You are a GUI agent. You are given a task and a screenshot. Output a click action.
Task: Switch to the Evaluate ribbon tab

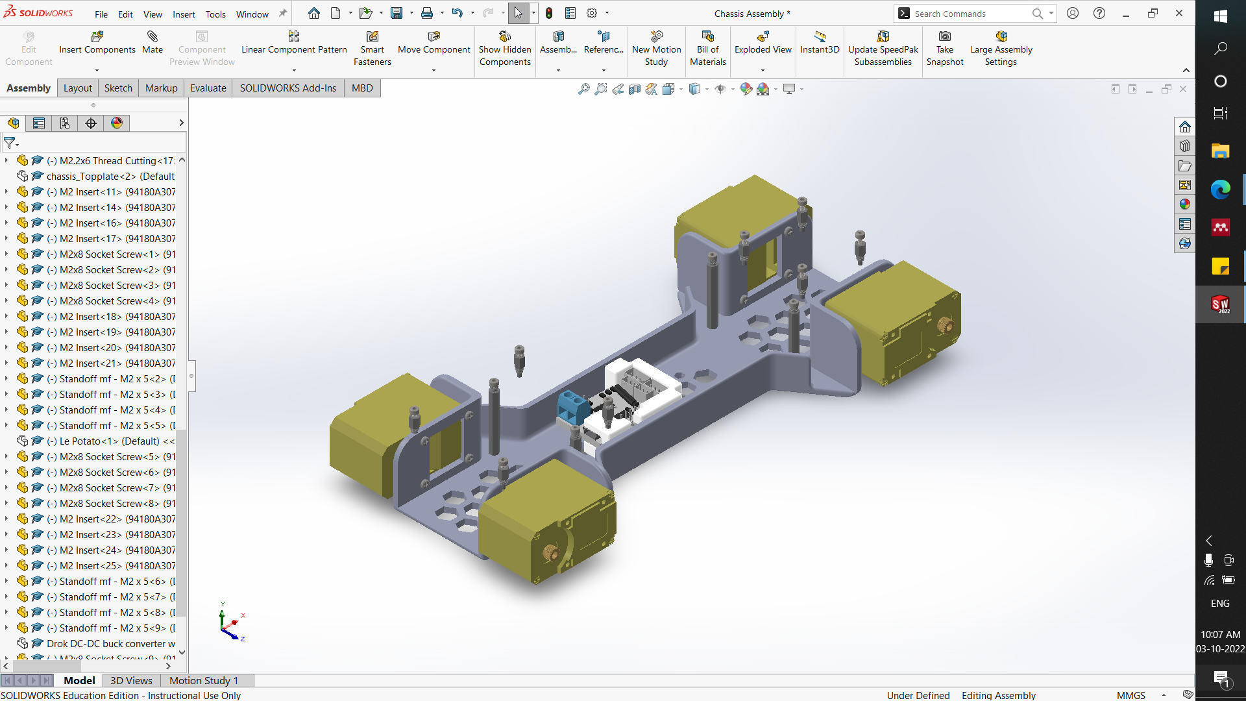click(x=208, y=88)
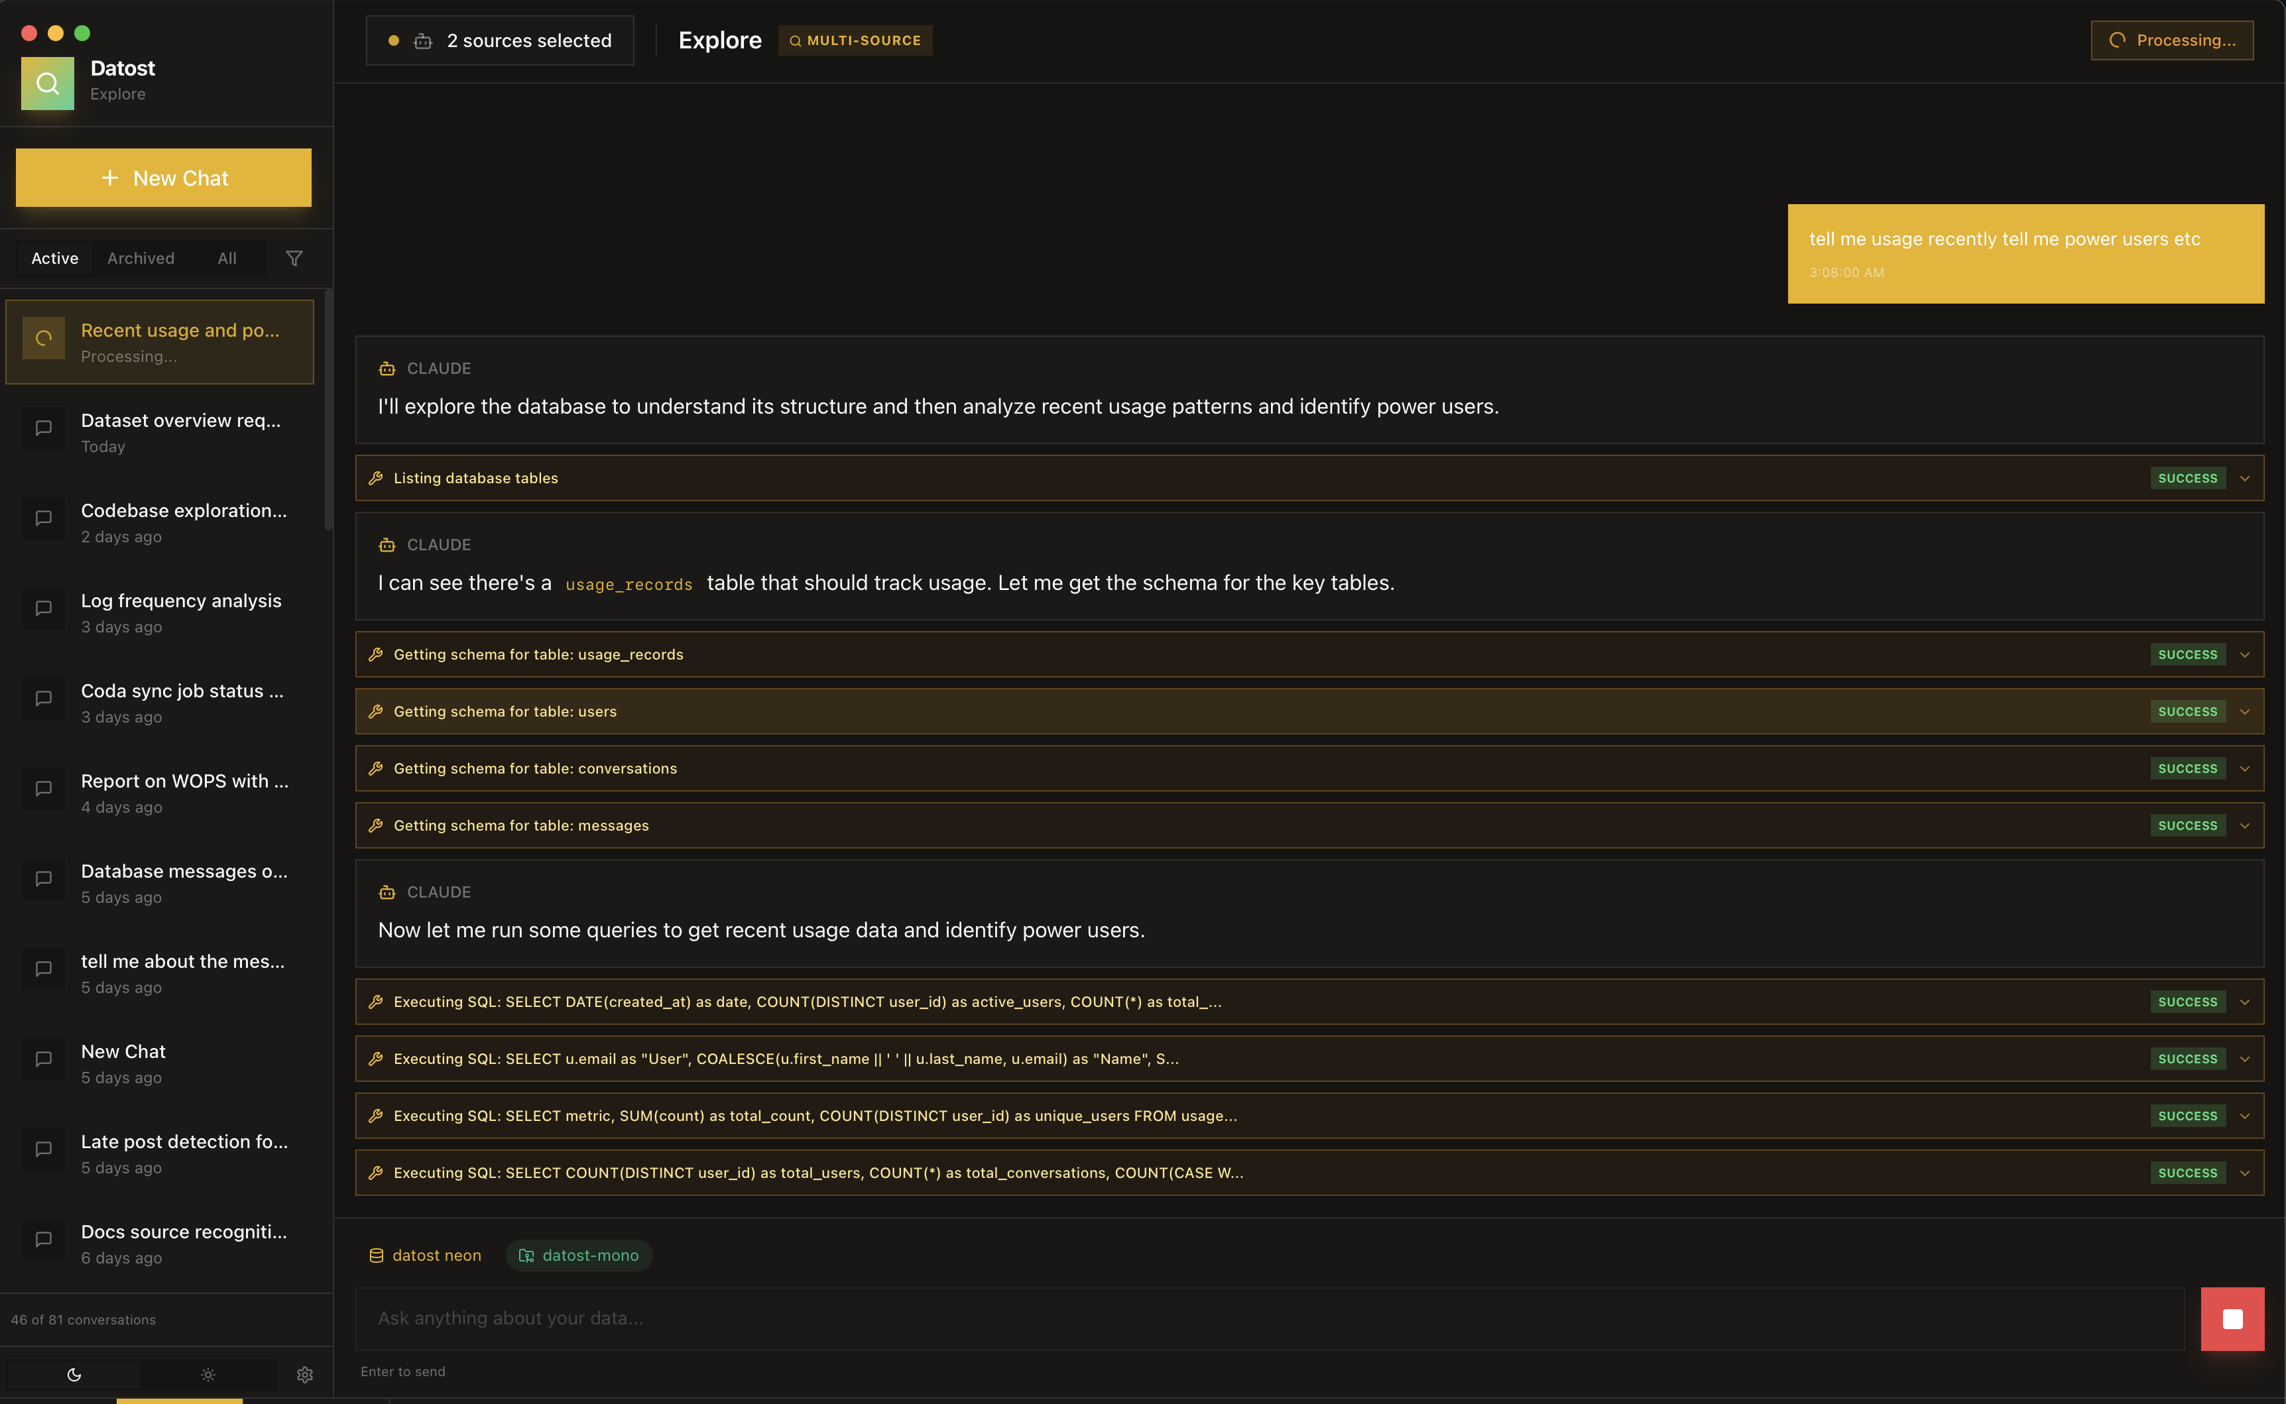
Task: Switch to the All conversations tab
Action: click(x=227, y=258)
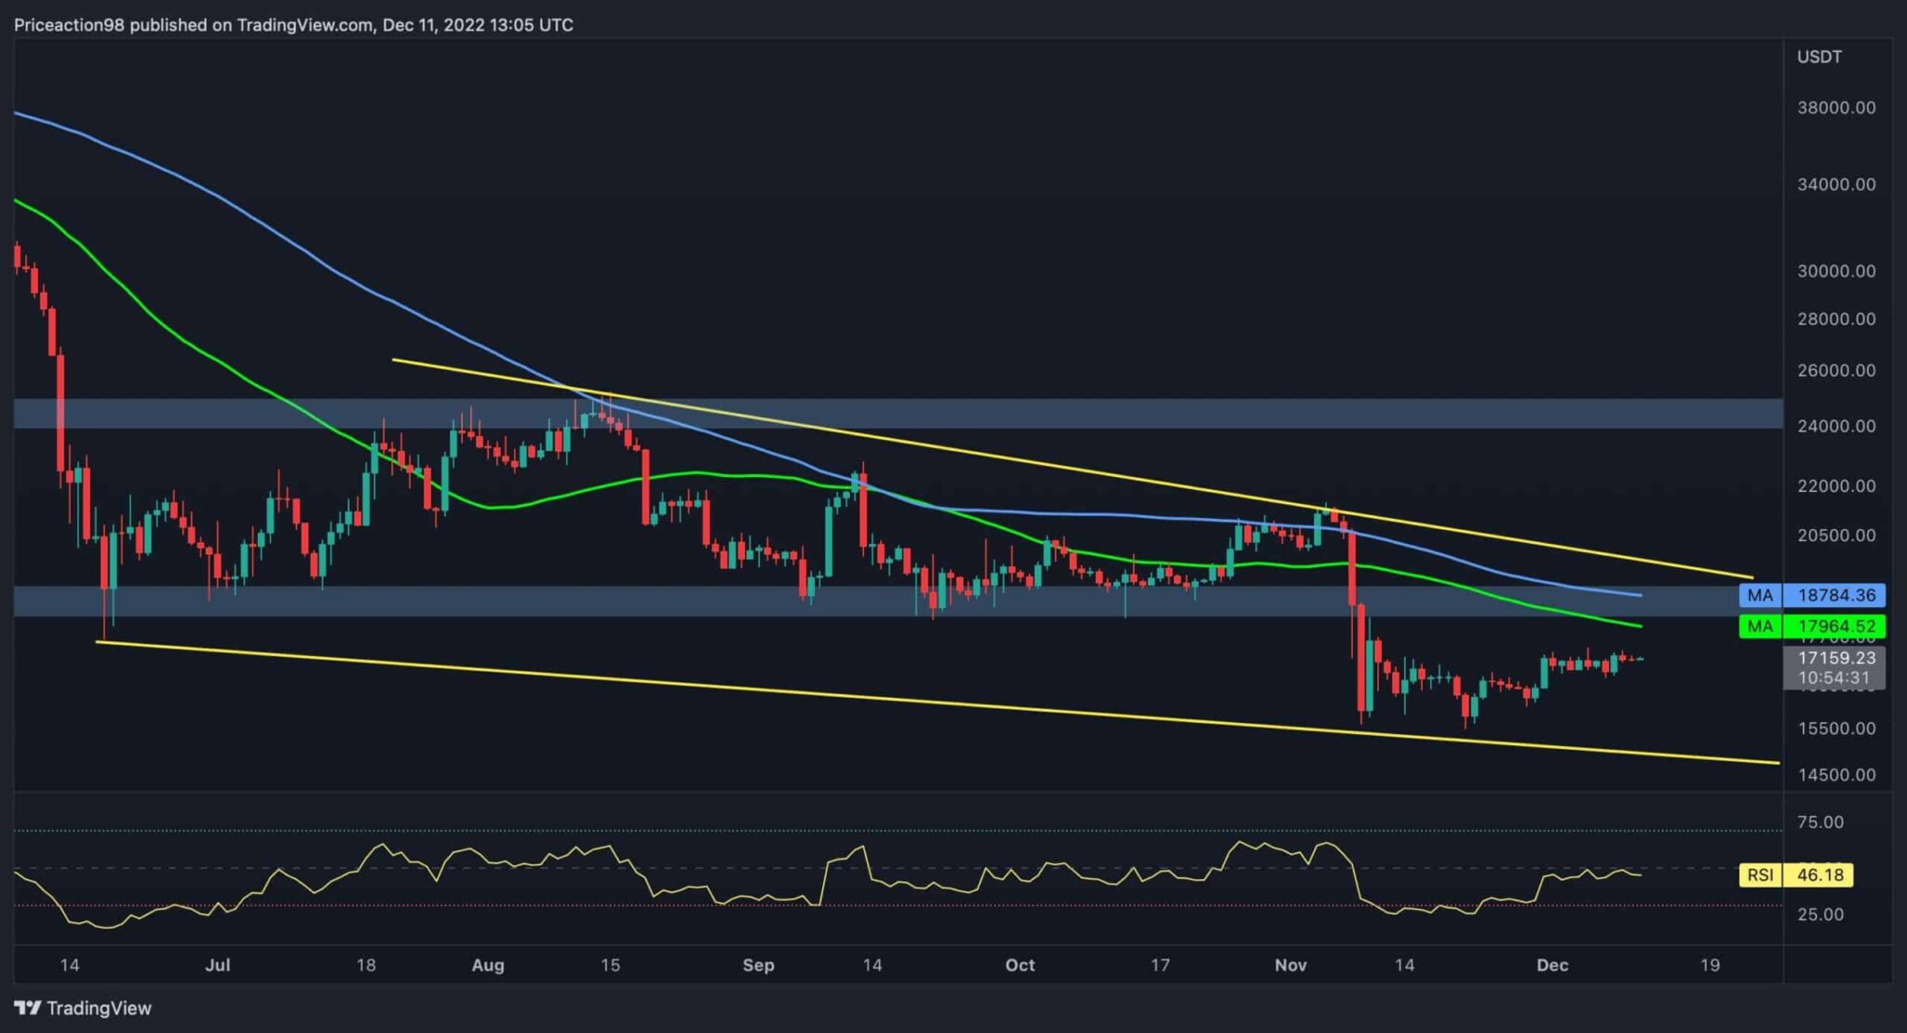Image resolution: width=1907 pixels, height=1033 pixels.
Task: Click the green MA 17964.52 label
Action: click(x=1811, y=626)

# Problem requirements
Everything in the records above should be retyped exactly except the pictures.

# Reply
You are a GUI agent. You are given a task and a screenshot. Output a click action.
Task: Switch to the Evaluate ribbon tab

click(x=208, y=88)
Task: Switch to the All conversations tab
Action: click(x=227, y=258)
Image resolution: width=1907 pixels, height=1033 pixels.
Task: Click the green MA 17964.52 label
Action: click(x=1811, y=626)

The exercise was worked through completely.